Stored dataset items
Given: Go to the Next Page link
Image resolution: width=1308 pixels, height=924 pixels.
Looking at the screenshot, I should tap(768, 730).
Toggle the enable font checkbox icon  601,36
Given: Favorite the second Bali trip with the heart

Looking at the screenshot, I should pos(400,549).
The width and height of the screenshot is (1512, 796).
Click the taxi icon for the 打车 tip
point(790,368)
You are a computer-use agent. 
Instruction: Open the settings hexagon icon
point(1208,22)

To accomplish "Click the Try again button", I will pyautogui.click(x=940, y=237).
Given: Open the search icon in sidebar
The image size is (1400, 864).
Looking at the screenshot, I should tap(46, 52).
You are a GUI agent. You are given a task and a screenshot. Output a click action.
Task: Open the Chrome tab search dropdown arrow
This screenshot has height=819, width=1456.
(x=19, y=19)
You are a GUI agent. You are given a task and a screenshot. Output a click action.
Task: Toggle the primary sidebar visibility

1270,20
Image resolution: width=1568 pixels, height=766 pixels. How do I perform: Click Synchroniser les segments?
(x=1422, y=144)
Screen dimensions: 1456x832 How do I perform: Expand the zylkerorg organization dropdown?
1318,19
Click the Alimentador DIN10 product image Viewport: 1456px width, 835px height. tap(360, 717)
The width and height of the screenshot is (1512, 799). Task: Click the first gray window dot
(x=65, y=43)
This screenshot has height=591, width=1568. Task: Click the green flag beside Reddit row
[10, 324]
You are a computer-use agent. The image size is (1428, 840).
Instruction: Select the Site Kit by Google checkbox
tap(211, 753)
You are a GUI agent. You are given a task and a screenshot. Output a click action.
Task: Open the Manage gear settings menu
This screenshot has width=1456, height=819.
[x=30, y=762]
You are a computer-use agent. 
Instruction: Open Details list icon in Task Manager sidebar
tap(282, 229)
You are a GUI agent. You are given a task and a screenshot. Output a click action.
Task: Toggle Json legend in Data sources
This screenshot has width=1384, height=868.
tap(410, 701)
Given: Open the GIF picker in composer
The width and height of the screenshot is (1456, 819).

Task to carry out >>
Return exactly the lines above from the line that has "This screenshot has height=591, width=1568." through the line that has "Task: Open the Manage gear settings menu", inclusive, and nothing else.

Written response >>
This screenshot has height=591, width=1568. Task: Click the green flag beside Reddit row
[10, 324]
You are a computer-use agent. The image size is (1428, 840).
Instruction: Select the Site Kit by Google checkbox
tap(211, 753)
You are a GUI agent. You are given a task and a screenshot. Output a click action.
Task: Open the Manage gear settings menu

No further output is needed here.